Work to complete ::
Pick out the lines in the listing below that contain the word "agent" and copy them.

══ Supplied records ══

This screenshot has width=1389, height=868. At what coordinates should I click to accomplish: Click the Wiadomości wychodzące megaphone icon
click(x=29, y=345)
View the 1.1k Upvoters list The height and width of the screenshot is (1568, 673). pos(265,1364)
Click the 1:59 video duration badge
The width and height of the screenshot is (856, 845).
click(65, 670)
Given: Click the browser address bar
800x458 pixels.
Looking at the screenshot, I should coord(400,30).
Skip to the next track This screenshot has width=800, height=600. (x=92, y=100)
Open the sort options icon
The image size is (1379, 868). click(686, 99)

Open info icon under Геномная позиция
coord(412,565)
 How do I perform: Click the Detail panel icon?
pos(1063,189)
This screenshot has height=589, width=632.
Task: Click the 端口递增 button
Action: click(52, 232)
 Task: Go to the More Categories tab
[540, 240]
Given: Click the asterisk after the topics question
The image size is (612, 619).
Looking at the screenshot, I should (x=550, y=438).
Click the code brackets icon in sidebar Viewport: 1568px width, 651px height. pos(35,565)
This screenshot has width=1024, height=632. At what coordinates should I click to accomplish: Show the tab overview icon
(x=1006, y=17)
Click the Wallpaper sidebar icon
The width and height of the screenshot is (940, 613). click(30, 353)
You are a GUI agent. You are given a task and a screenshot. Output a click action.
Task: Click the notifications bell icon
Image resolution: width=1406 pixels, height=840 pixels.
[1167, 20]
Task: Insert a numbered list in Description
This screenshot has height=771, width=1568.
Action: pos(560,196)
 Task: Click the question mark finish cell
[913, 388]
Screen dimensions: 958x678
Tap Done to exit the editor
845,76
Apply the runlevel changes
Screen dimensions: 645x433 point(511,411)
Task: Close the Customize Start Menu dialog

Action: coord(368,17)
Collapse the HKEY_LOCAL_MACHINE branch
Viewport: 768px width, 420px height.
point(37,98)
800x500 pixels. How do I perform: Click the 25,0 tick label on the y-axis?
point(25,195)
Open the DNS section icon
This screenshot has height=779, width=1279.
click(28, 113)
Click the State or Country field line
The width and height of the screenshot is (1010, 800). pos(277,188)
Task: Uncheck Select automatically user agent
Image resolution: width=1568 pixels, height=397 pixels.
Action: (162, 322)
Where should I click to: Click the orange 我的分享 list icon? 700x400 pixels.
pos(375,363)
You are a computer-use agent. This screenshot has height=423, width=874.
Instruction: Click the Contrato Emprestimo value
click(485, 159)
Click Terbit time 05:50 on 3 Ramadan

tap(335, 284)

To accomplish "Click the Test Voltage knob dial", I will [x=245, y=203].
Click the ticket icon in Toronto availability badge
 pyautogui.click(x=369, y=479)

═══

Response ::
You are a GUI agent. You are given a task and a screenshot. Output a click action.
Task: Uncheck Select automatically user agent
You are a computer-use agent. This screenshot has height=423, width=874.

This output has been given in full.